Set problem:
Pull out every line in the items below that contains the word "device". Case counts, so a capitalized form doesn't match.

Records to use:
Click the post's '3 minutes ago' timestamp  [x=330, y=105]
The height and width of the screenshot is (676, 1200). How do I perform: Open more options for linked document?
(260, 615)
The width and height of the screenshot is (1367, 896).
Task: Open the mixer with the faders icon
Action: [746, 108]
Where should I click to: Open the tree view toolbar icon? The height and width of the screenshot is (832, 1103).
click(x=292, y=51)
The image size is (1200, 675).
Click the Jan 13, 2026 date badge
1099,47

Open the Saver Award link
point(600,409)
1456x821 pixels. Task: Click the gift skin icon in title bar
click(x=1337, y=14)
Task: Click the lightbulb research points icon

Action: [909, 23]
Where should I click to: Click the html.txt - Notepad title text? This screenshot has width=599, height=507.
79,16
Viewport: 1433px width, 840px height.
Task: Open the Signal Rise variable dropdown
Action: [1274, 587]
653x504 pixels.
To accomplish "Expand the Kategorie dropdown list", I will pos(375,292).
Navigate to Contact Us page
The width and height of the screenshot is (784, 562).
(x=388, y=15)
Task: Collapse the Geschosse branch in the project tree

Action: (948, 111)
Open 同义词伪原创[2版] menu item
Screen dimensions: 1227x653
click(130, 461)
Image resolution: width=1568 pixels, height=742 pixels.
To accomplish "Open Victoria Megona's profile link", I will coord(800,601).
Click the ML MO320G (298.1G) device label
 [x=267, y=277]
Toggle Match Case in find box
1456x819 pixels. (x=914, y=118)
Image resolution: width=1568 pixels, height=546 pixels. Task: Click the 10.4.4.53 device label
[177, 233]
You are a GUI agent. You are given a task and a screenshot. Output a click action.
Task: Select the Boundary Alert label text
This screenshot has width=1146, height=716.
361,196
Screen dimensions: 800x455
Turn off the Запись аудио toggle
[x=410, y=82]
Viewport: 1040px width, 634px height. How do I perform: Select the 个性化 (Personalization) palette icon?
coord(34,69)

Output below:
Click the ML MO320G (298.1G) device label
Image resolution: width=1568 pixels, height=546 pixels. Task: Click the 10.4.4.53 device label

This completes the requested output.